The 21st Century Cures Act, recently signed into law by President Barack Obama, includes provisions that aim to speed up the process by which the U.S. Food and Drug Administration (FDA) reviews stem cell treatments for patients with degenerative diseases, such as multiple sclerosis, rheumatoid arthritis, and Parkinson’s disease.
This act also brings new dollars ($4.8 billion over 10 years) to the National Institutes of Health, partly with a goal of advancing biomedicine and regenerative therapies.
In a statement, Robert M. Califf, the FDA commissioner welcomed the act for establishing “a new program for the development of regenerative medicine products, an important and exciting new field that deserves this special focus.” Key elements in its provisions, Califf said, were an “enhance[d] … exchange of information among FDA, researchers and developers,” and the creation of a “research network and a public-private partnership to assist developers in generating definitive evidence” that could lead to quicker approval of therapies showing that they “indeed provide clinical benefits that are hoped for.”
The FDA will receive $500 million over 10 years to implement these programs.

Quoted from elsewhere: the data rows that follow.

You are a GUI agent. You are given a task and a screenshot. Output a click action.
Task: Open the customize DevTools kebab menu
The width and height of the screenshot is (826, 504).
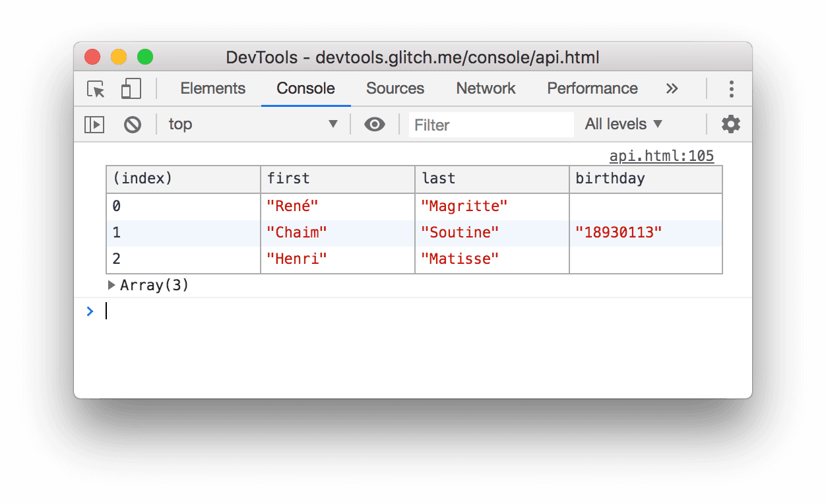pyautogui.click(x=732, y=88)
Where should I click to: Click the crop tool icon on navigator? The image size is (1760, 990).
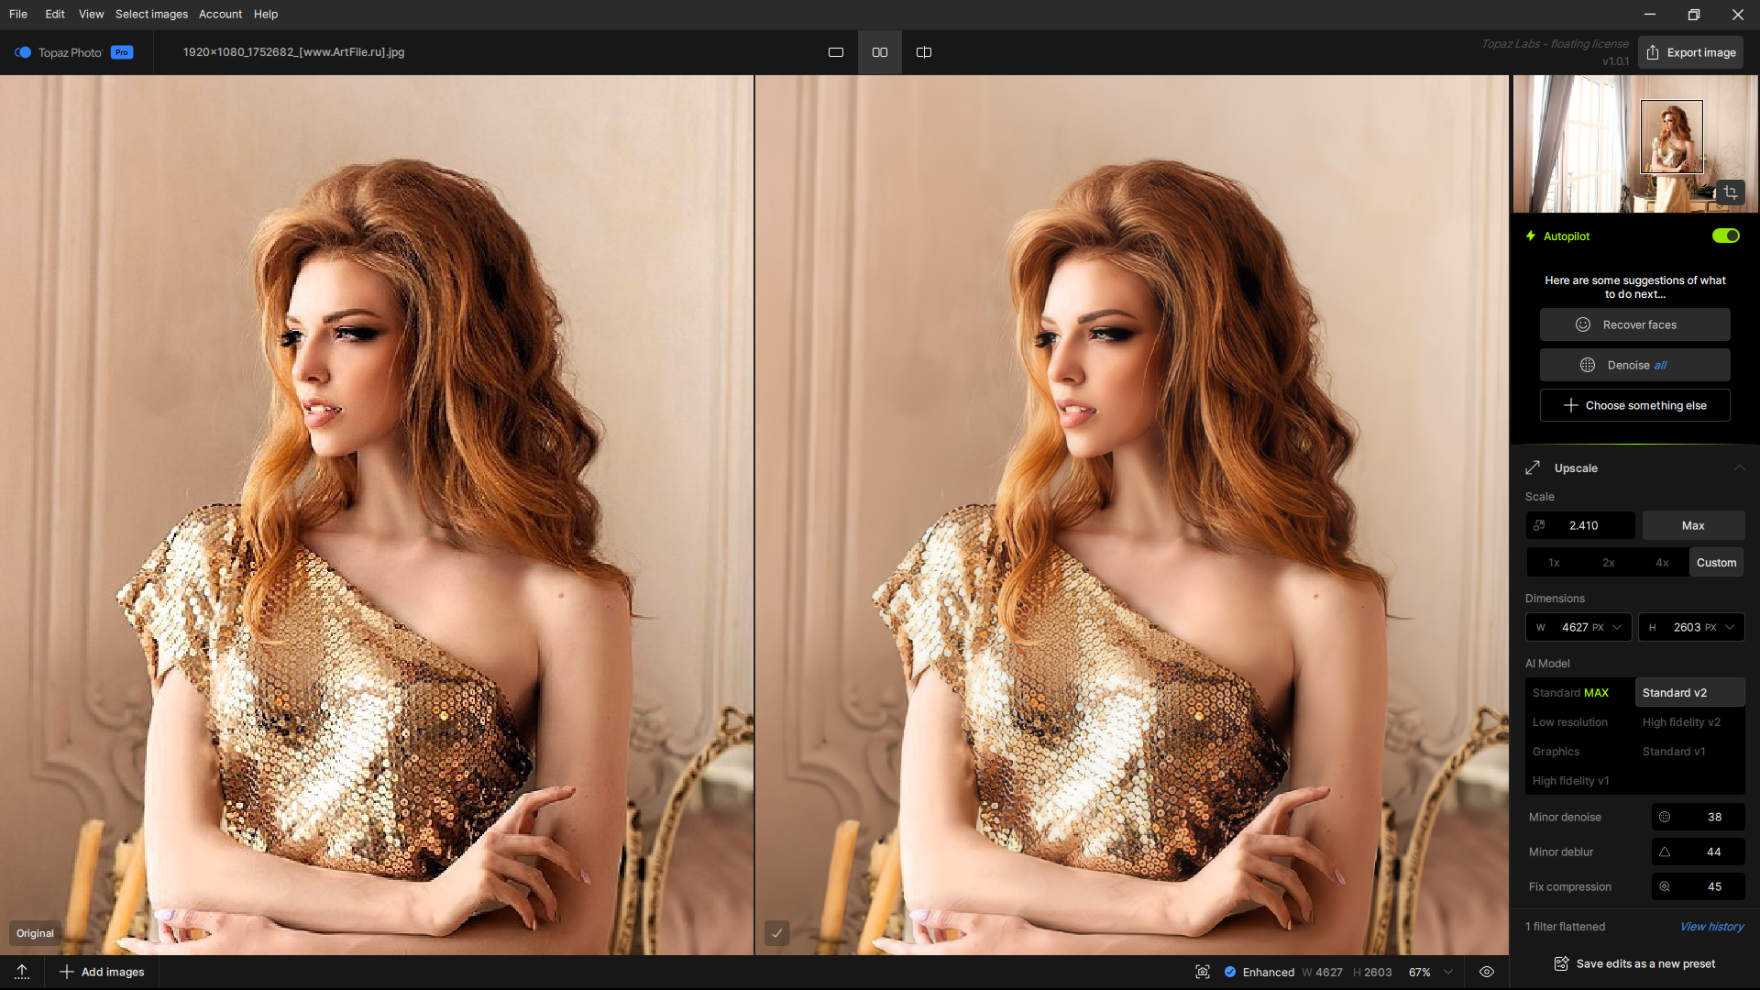coord(1730,193)
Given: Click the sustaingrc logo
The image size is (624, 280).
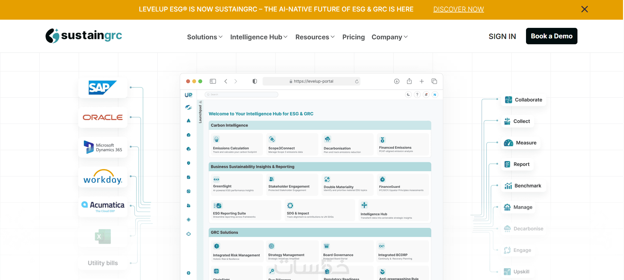Looking at the screenshot, I should point(84,36).
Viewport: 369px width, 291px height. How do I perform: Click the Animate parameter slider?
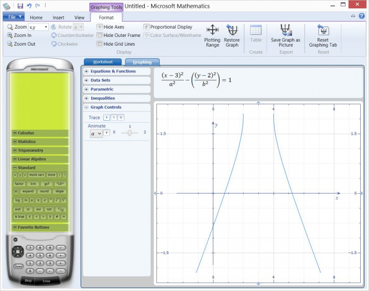130,133
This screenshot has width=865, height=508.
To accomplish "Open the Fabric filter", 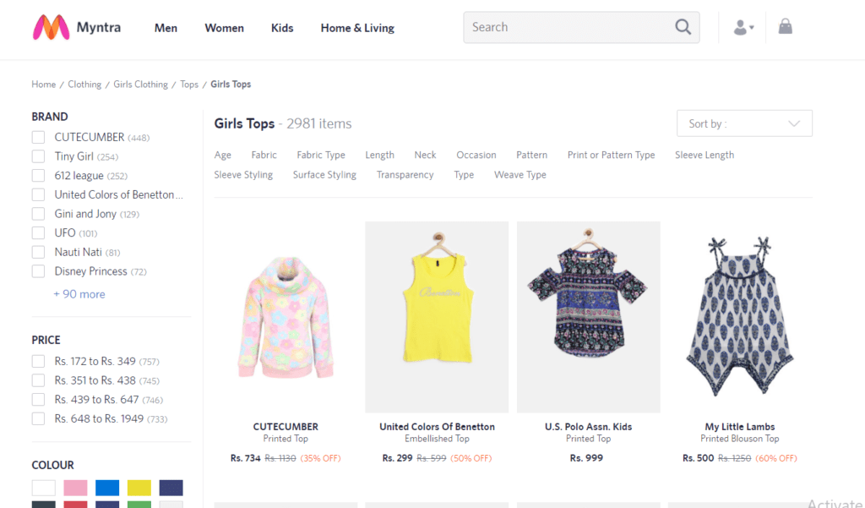I will pos(264,155).
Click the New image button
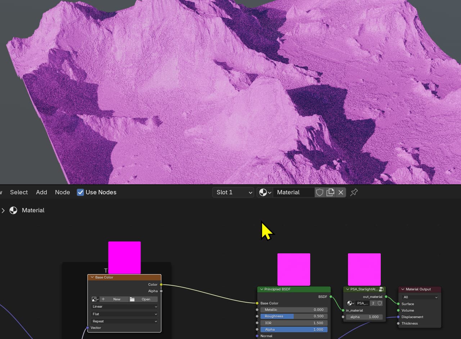This screenshot has height=339, width=461. 114,299
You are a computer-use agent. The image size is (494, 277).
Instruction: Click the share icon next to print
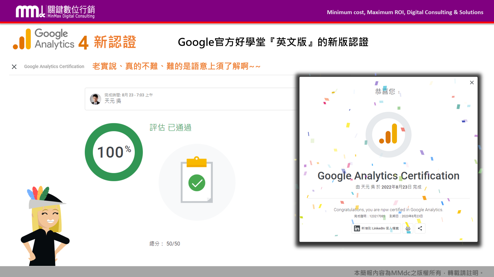[420, 228]
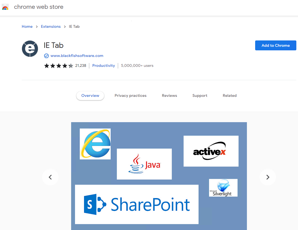298x230 pixels.
Task: Click the SharePoint logo in the preview image
Action: click(137, 204)
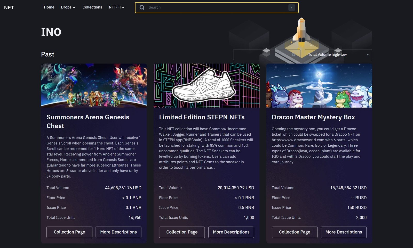Go to the Collections page
The width and height of the screenshot is (413, 248).
point(92,7)
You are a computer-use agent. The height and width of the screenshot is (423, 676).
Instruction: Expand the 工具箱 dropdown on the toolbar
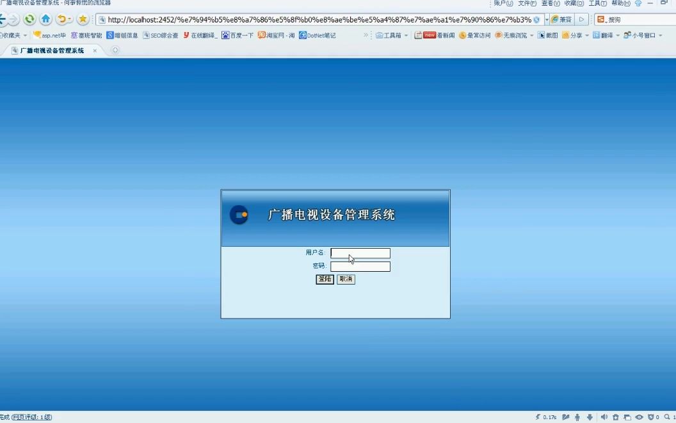click(406, 37)
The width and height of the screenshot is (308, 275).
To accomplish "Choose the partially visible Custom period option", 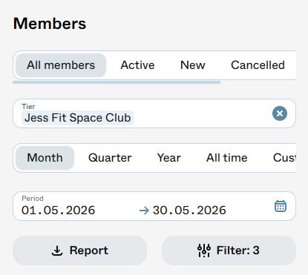I will tap(284, 158).
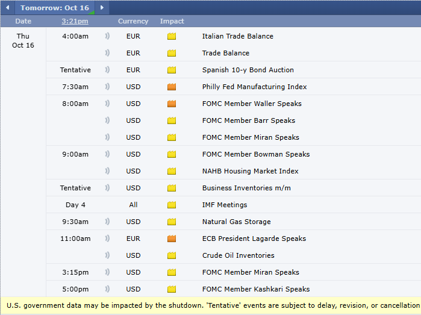
Task: Toggle sound alert for ECB President Lagarde Speaks
Action: pyautogui.click(x=107, y=239)
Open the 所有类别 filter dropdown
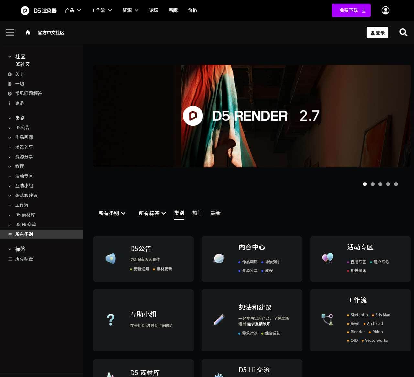This screenshot has width=414, height=377. point(112,213)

Under the Cures Act, “regenerative medicine and advanced therapies” are defined so as to include gene therapy, gene-modified cell therapy, therapeutic tissue engineering products, human cell and tissue products, and combination products that use these therapies or products, according to an “explainer” on the new law released by the Regulatory Affairs Professionals Society or RAPS.
The law was also welcomed by those working in regenerative therapies, including Dr. Steven Brody, chief scientific officer of StemGenex. At a mid-September FDA public hearing into the use of human cells, tissues and tissue-based products — in advance of an awaited agency guideline on such use — Brody emphasized the importance of a regulatory pathway that secures patient safety, while also accelerating the review of new regenerative treatments, such as stem cell therapies.
“Adult stem cells are potentially the most diverse and effective healing agents ever known,” Brody added in a press release. “They have been proven to treat an astounding variety of conditions, ranging from injuries to chronic, debilitating diseases.”
The Cures Act also has a number of provisions intended to speed approval of medical therapies. Chief among these is one that allows the FDA to use “real world evidence” in select reviews of treatments, and specifically pertains to new uses (or indications) of already approved drugs. Real world evidence covers such things as information from observational studies, patient input and anecdotal data. The act also allows for “data summaries,” rather than full clinical trial results, for the approval of new treatments.
By adopting “real world” evidence as a standard for review, some see this as a shift away from randomized clinical trial results in FDA consideration of, potentially, all treatments and devices awaiting approval.
Proponents claim these new procedures will not lower safety standards, and will work to bring therapies more quickly to people in need of them. But some critics, including some former FDA officials and national consumer groups, argue that the FDA already moves quickly compared to similar agencies in other countries.
Nevertheless, the Cures Act includes important measures that impact regenerative and stem cell therapies. (Stem cells are unspecialized cells that have the potential to differentiate into specialized cells, and are found in both embryos and adults. As such, they can help to repair the body by dividing to replenish cells that are damaged by disease, injury, or wear.)
Specifically, the act allows for the FDA “to grant accelerated approval for regenerative therapeutic products and directs FDA to consider the unique characteristics of such therapies.” It also requires that the agency “provide a rationale with a determination of whether or not to grant accelerated approval,” according to RAPS. “This section, however, does not change the standards of evidence or limit any other of the authorities of FDA,” the explainer states.
Other notable measures (in Sections 3033-3036 of the legislation) listed by RAPS include:
- establishing that devices used with a regenerative therapeutic product will be considered moderate risk devices
- requiring FDA to update guidance and regulations on regenerative therapeutic products and hold a public meeting to encourage innovation
- requiring the FDA to consult with stakeholders and the National Institute of Standards and Technology (NIST) to establish standards, and support the development, evaluation, and review of regenerative medicine
Research is underway regarding the potential of many types of stem cells to repair the nervous system, in particular myelin — the coating that surrounds and protects the nerves — that is damaged in MS. Such therapies hold promise as a way of restoring physical function to patients and reducing or stopping MS progression.
StemGenex is currently sponsoring five clinical outcome studies, including one MS study (NCT02157064), in which patients with any form of MS — relapsing or progressive — will treated with a cellular concentrate derived from an individual’s own fat. The concentrate, called stromal vascular fraction (SVF) contains components with “regenerative” properties, including stem cells that may be capable of improving the condition. The study will investigate the treatment impact on the quality of life for up to 12 months following SVF treatment.
According to Rita Alexander, chief administrative officer of StemGenex medical group, the new legislation may well lead to more treatment options, including stem cell treatment, for patients with degenerative diseases like MS.
“This bill is a victory for the average person fighting a disease,” she said.